(SOURCE DATA)
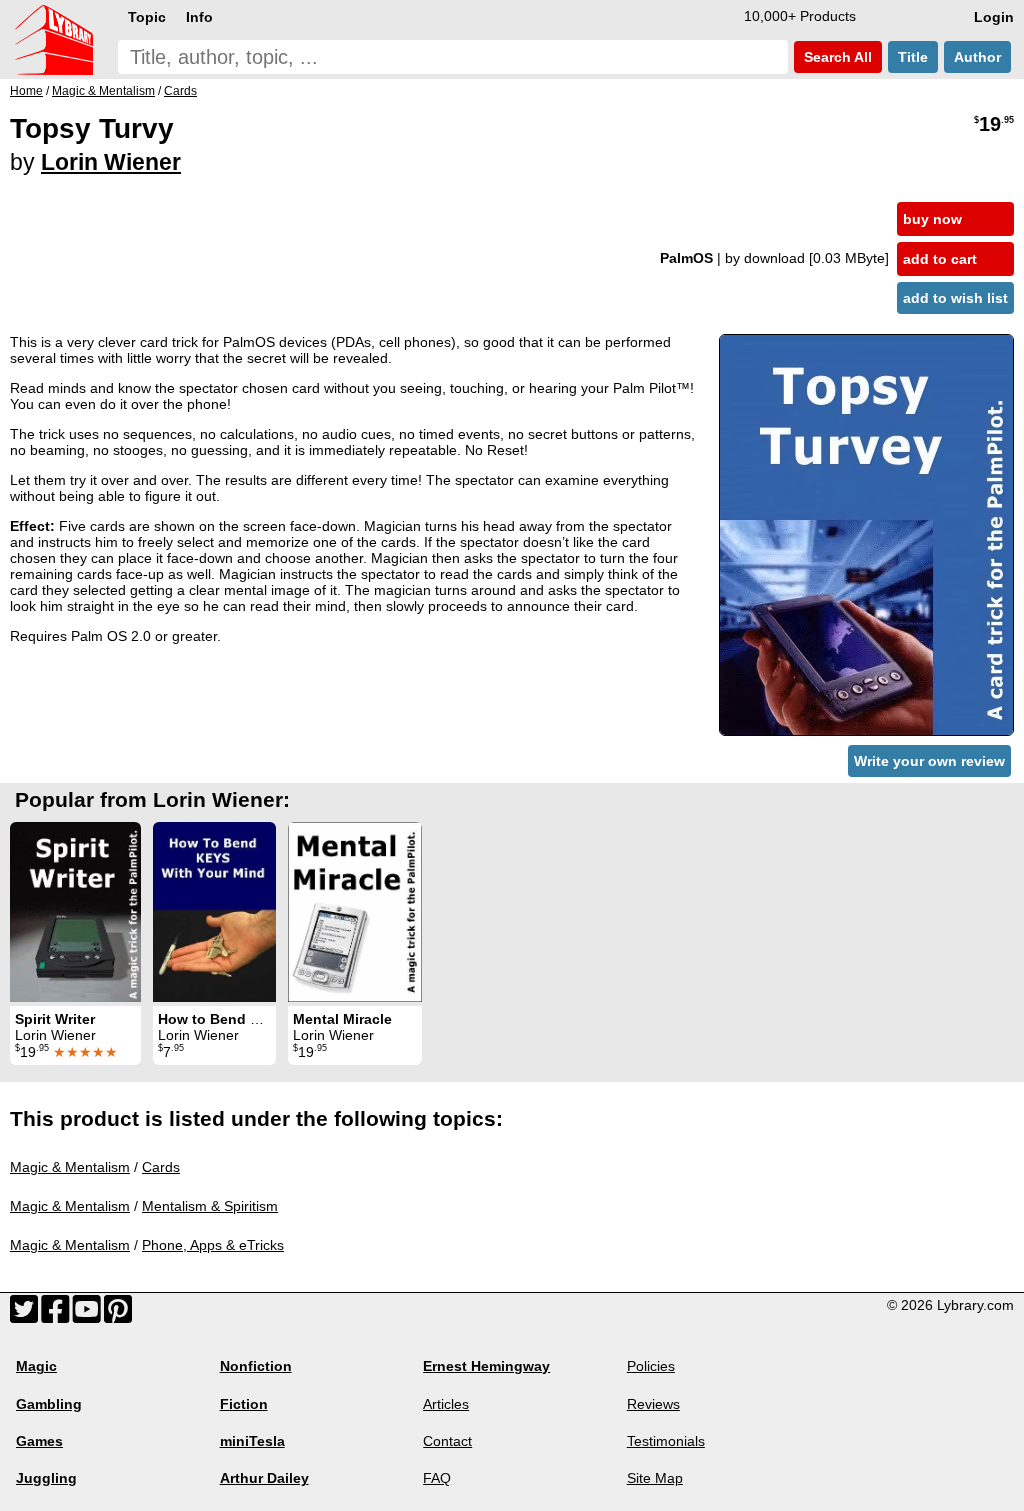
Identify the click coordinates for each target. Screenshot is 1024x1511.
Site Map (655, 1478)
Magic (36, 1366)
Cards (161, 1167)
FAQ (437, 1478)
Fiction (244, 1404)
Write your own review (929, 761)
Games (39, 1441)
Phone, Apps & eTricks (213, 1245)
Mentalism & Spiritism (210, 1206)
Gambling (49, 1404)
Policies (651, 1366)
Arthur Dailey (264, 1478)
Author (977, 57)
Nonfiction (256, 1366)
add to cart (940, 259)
(End SOURCE DATA)
(SOURCE DATA)
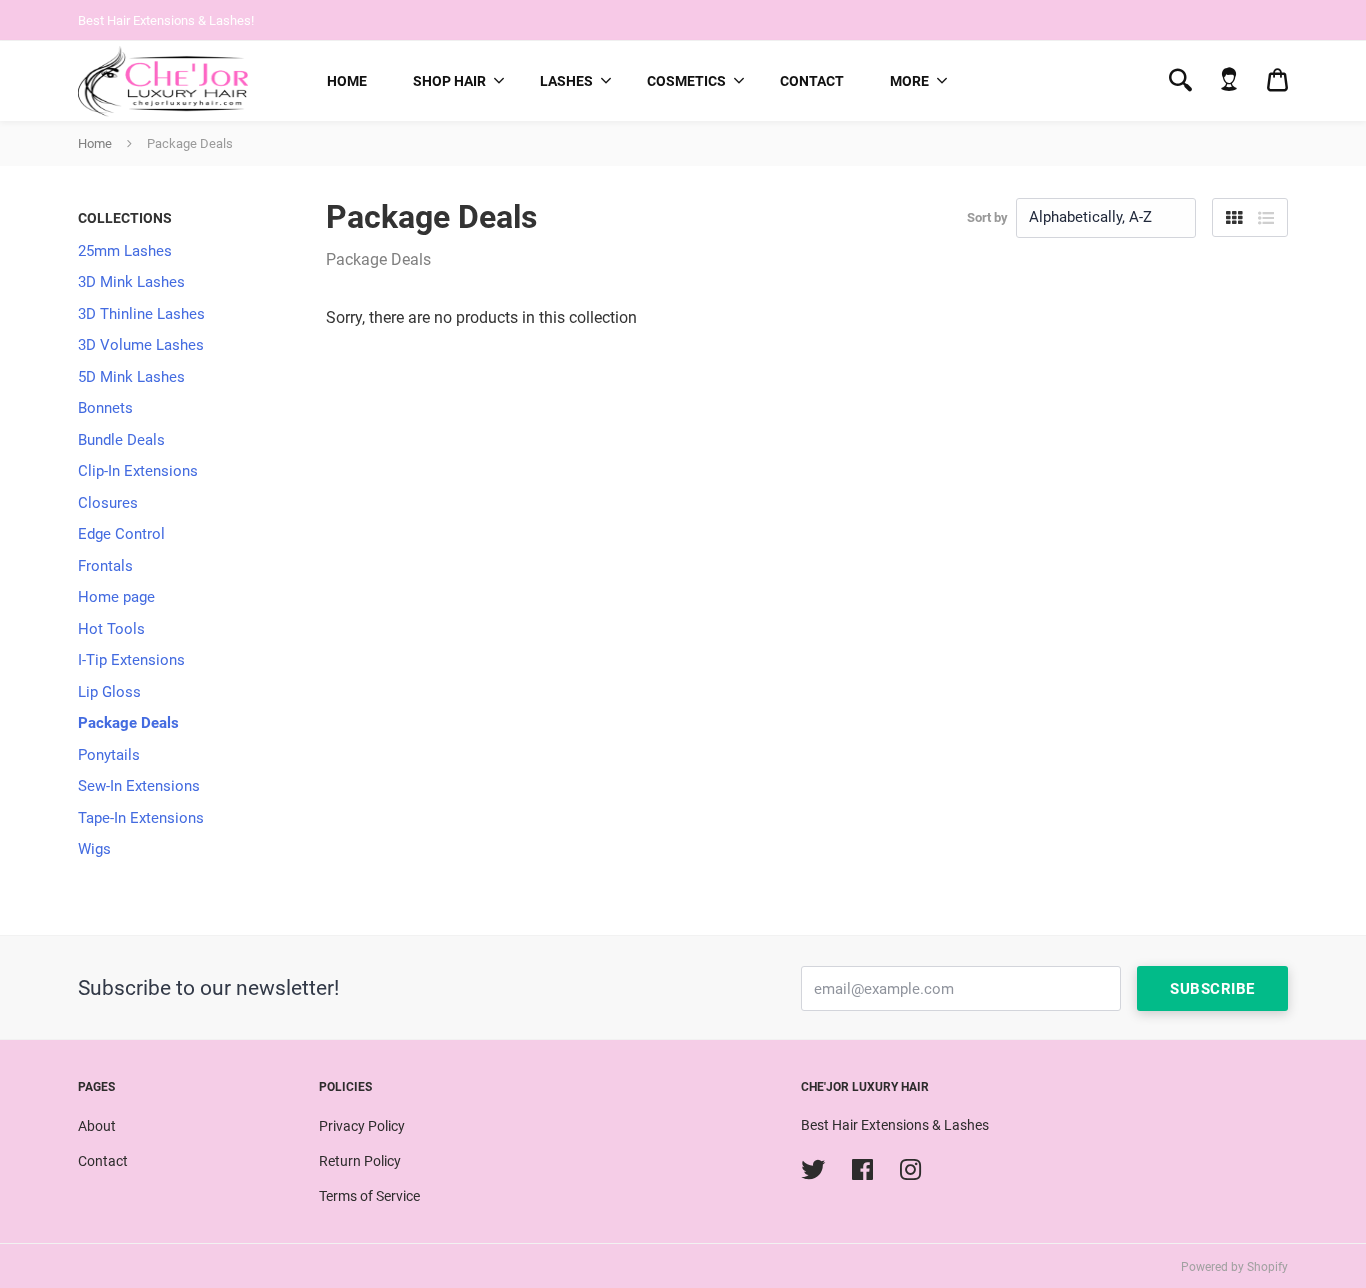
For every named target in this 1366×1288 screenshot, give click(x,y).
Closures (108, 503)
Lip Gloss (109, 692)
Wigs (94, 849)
(End SOURCE DATA)
#### ABOUT THIS TASK:
Once the line with "Cards (161, 1167)" is found in the records above, print exactly that line and every line after it through the line with "Arthur Dailey (264, 1478)".

#### ANSWER TO THE PROBLEM:
Cards (161, 1167)
FAQ (437, 1478)
Fiction (244, 1404)
Write your own review (929, 761)
Games (39, 1441)
Phone, Apps & eTricks (213, 1245)
Mentalism & Spiritism (210, 1206)
Gambling (49, 1404)
Policies (651, 1366)
Arthur Dailey (264, 1478)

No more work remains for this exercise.